VLANs and Local Boundaries

VLANs as Logical LANs

A virtual LAN, or VLAN, is a logical Layer 2 network. Devices in the same VLAN behave as if they are on the same local Ethernet segment, even if they are connected to different physical switches. Devices in different VLANs are separated at Layer 2. That separation is useful for organizing users, printers, voice phones, guest wireless clients, management interfaces, labs, and other groups that should not all share the same broadcast domain.

The key practical point is that a VLAN is a boundary for broadcasts. ARP requests, DHCP discovery messages, and other broadcast traffic stay inside the VLAN unless a router or Layer 3 device is configured to provide a service across that boundary. If a workstation is accidentally placed into the wrong VLAN, it may not receive the expected DHCP address, may not reach its default gateway, and may not find local services that work for nearby users.

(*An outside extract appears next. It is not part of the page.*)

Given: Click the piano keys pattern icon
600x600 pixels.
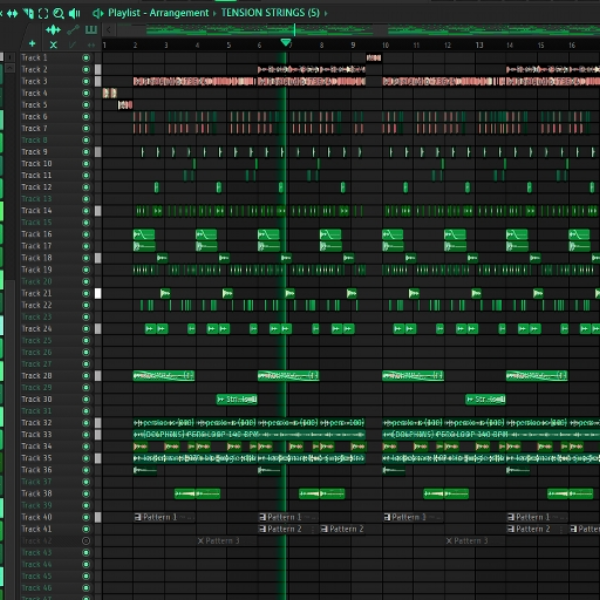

Switch ports are often configured as access ports or trunk ports. An access port normally belongs to one VLAN and is used for endpoint devices such as PCs, printers, access points in simple modes, or desk phones. A trunk port carries traffic for multiple VLANs, commonly between switches, between a switch and a router, or between a switch and a firewall. Trunk links use VLAN tagging, commonly based on IEEE 802.1Q, so the receiving device can tell which VLAN a frame belongs to.

A CCST technician may not be expected to design trunks, but should recognize that a trunk problem can affect many users or several VLANs at once.

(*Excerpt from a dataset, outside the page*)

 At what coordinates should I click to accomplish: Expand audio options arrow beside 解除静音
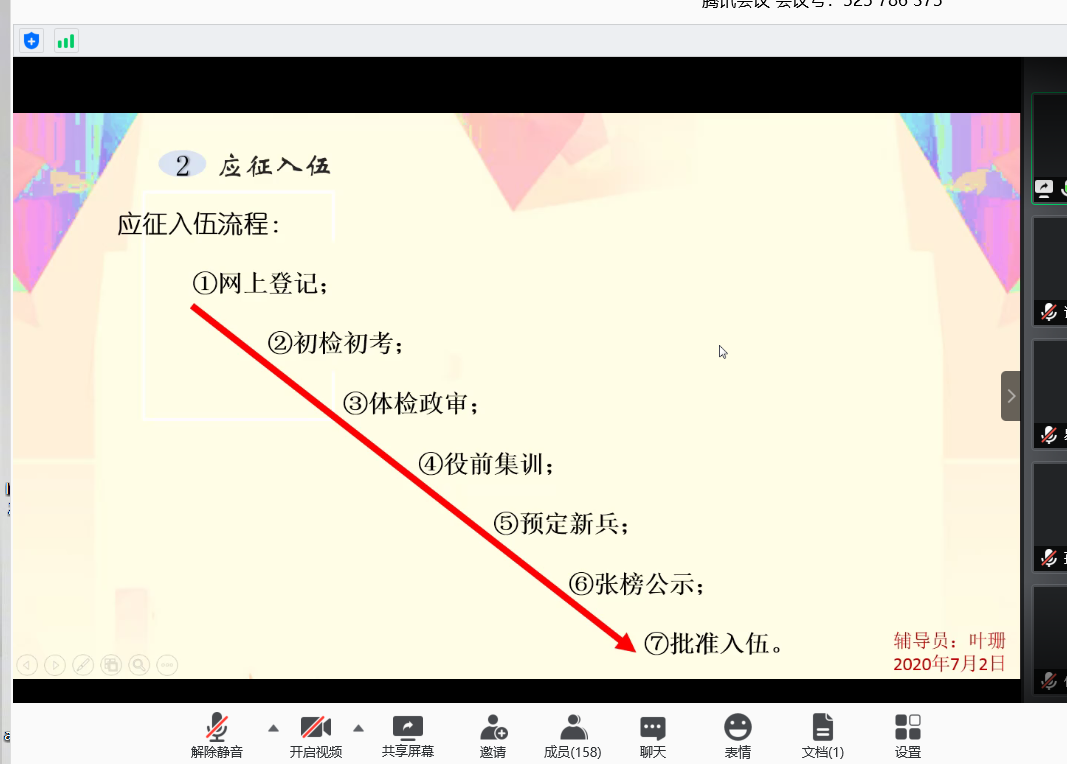tap(273, 727)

VLANs are not the same as IP subnets, but in common small and enterprise networks there is usually a close relationship: one IPv4 subnet is assigned to one VLAN. For example, VLAN 10 might use 192.168.10.0/24 for office users, while VLAN 20 uses 192.168.20.0/24 for guest users. To move traffic between those VLANs, a router, Layer 3 switch, or firewall must route between the subnets. Without routing, a device in VLAN 10 cannot directly communicate with a device in VLAN 20 even if both are cabled to the same switch.

When troubleshooting, compare what the device has with what it should have. If a user in the office VLAN receives an address from the guest subnet, the port or wireless SSID may be mapped to the wrong VLAN. If a phone works but the PC behind the phone does not, there may be a voice/data VLAN issue or a cabling problem. If many users on one switch cannot get DHCP but users elsewhere can, check whether an uplink trunk, allowed VLAN list, or access port assignment was changed by someone with network privileges.

Good ticket notes should include the jack or switch port if known, the client IP address and gateway, whether DHCP or static addressing is used, the connected SSID if wireless is involved, and whether other devices in the same area are affected. VLAN issues often look like address or service failures from the user's point of view, so the technician's job is to map the symptom back to the local Layer 2 boundary.

Study Checkpoint

• Topic: VLANs and Local Boundaries.
• Verify the official Cisco concept before memorizing a shortcut.
• Practice the technician action: observe, document, test, fix when supported, or escalate.